Cosa bisogna portare al seggio
Passiamo alle informazioni pratiche. Si vota solo nella giornata del 25 settembre, e i seggi saranno aperti dalle 7 alle 23.
Le schede saranno due—gialla per il Senato, rosa per la Camera. Questo qui sotto è un fac simile diffuso dalla direzione centrale per i servizi elettorali del ministero dell’interno.
Al seggio si dovrà esibire la propria tessera elettorale (controllando che ci sia spazio per il timbro, altrimenti bisogna richiederne una nuova) e un documento d’identità valido.
Non bisogna portarsi una matita o una penna da casa (ormai la storia delle matite copiative è vecchiotta, dai), né si può fotografare la scheda con il cellulare—la legge lo vieta espressamente.
Per la prima volta, inoltre, l’età minima per votare al Senato è stata abbassata a 18 anni (la stessa della Camera); fino alle scorse elezioni bisognava aver compiuto 25 anni.
Come si vota
Questa parte sembra intuitiva, ma ci sono alcune cose da tenere a mente.
Presente il fac-simile di cui sopra? Per votare occorre tracciare una “X” sul rettangolo che contiene i simboli dei partiti (o del partito) e i candidati nel collegio plurinominale. In questo modo si esprimerà in automatico il voto al candidato nel collegio uninominale sostenuto dalla lista (o dalle liste).
Se si barra solo il nome del candidato all’uninominale, il voto andrà al candidato e sarà anche distribuito tra i partiti (o il partito) che lo appoggiano, in proporzione ai voti complessivi ottenuti in quel collegio.
Non è possibile invece fare il voto disgiunto, ossia mettere una “X” sul candidato all’uninominale e un’altra su un partito che non lo sostiene. Per intenderci, non posso barrare il nome di Giorgia Meloni e il simbolo del Partito Democratico; in quel caso si invalida la scheda.
Per finire, anche quest’anno sarà utilizzato il tagliando antifrode, sperimentato nel 2018 e introdotto per contrastare il voto di scambio.

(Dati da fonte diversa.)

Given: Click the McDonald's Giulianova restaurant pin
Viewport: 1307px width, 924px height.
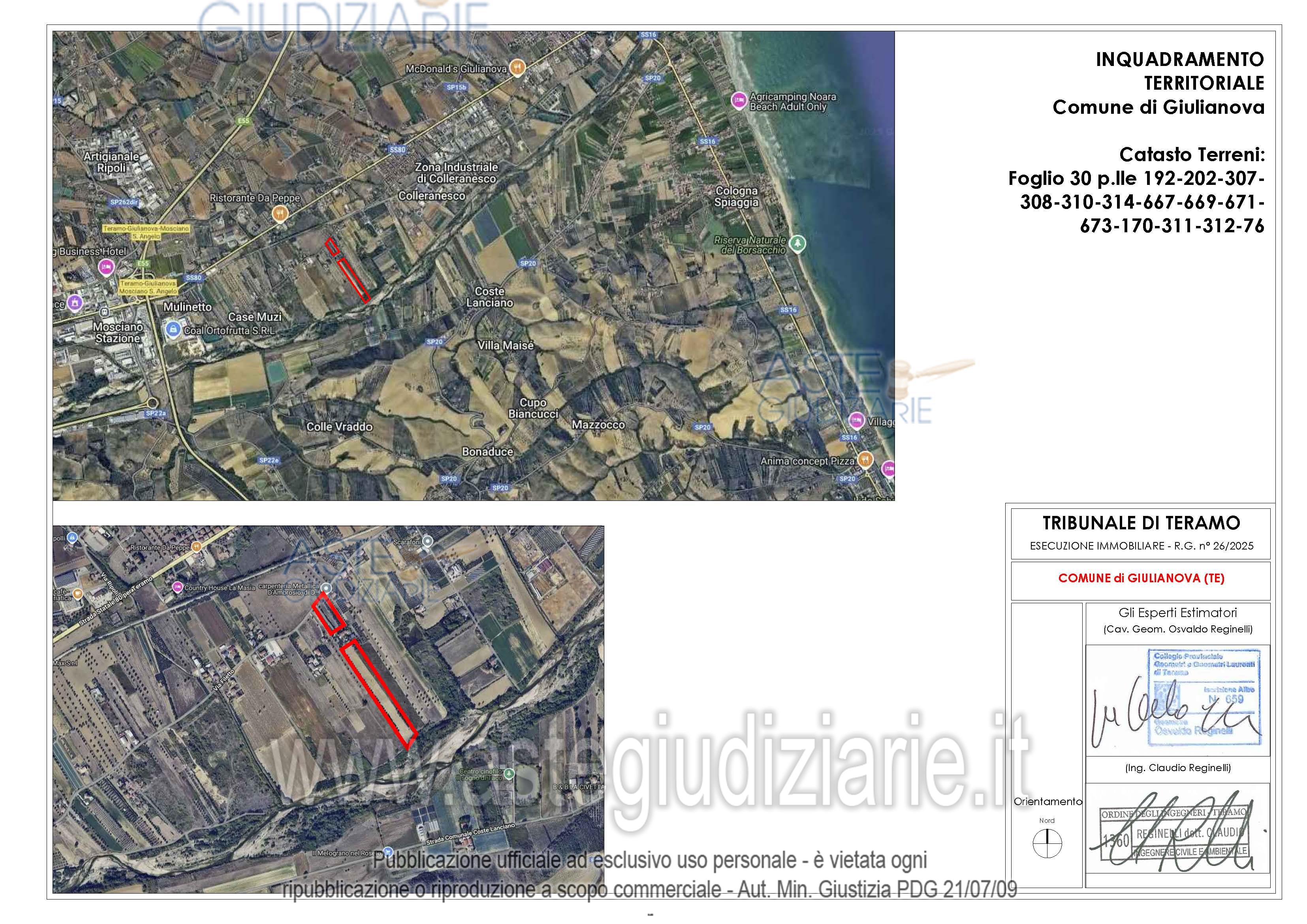Looking at the screenshot, I should click(x=517, y=68).
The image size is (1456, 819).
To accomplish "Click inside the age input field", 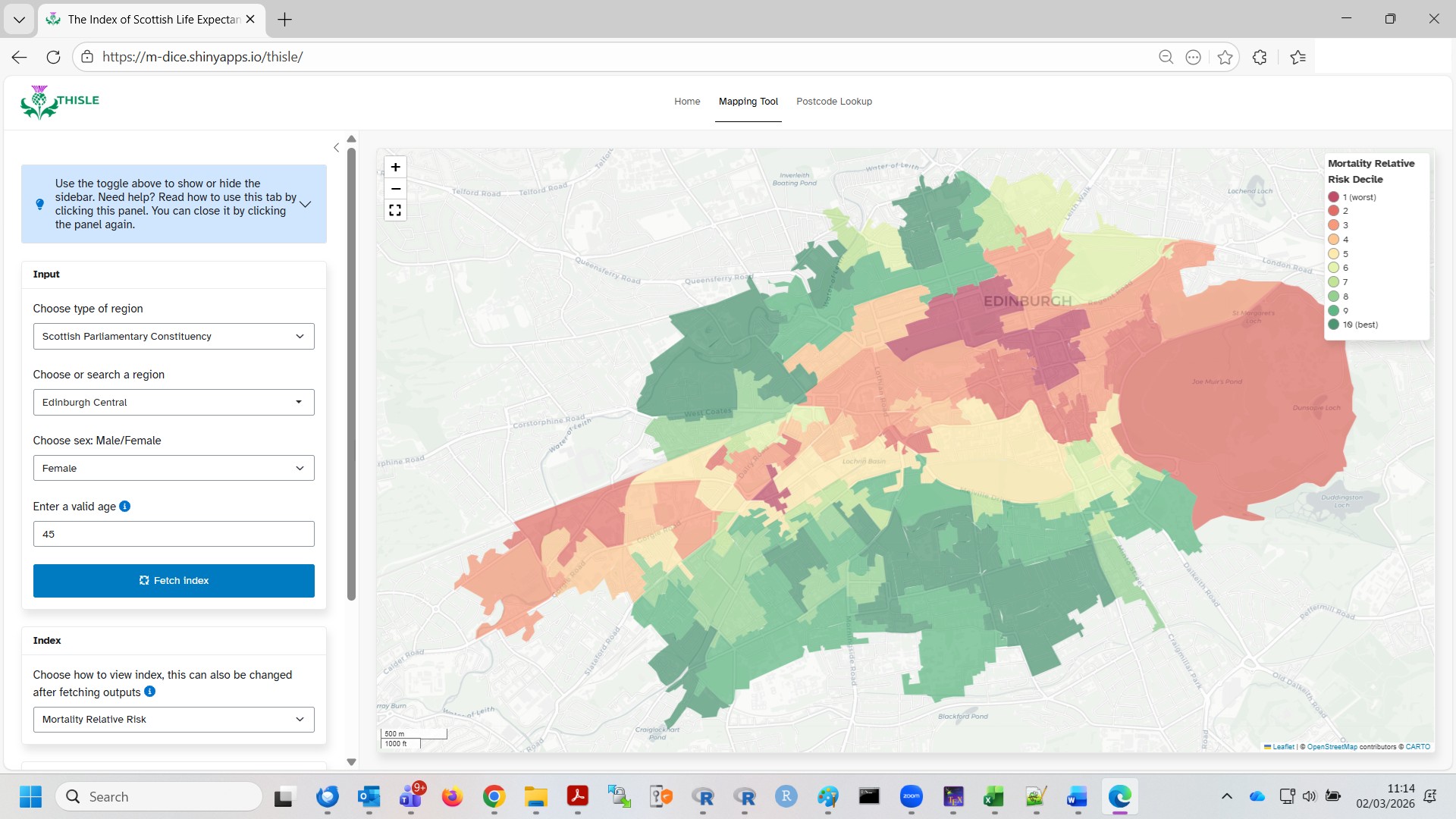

In sostanza, ogni scheda avrà un bollino con un codice che sarà annotato nel registro di seggio; dopo aver votato, dovremo riconsegnare la scheda al presidente di seggio, che a sua volta la imbucherà nell’urna dopo aver confrontato la corrispondenza tra il tagliando e il codice sul registrato.
Il voto fuorisede
Il voto in un altro comune diverso da quello della residenza è consentito solo in casi particolari: le persone ricoverate in ospedale o case di cura; militari e forze dell’ordine; componenti dell’ufficio elettorale di sezione e rappresentanti di lista. Anche chi risiede all’estero può votare a distanza.
In tutti gli altri casi, invece, bisogna ritornare nel comune dove si ha la residenza—e non tutti possono permetterselo, anche con gli sconti per i trasporti.
Secondo i calcoli dell’Istat, infatti, ben cinque milioni di persone rischiano di non poter votare il prossimo 25 settembre; si tratta in larghissima parte di studenti e giovani lavoratori.
Nonostante se ne parli da anni, il tema rimane irrisolto. La caduta del governo Draghi ha infatti portato all’interruzione dell’esame di una proposta di legge che avrebbe concesso il voto ai fuorisede.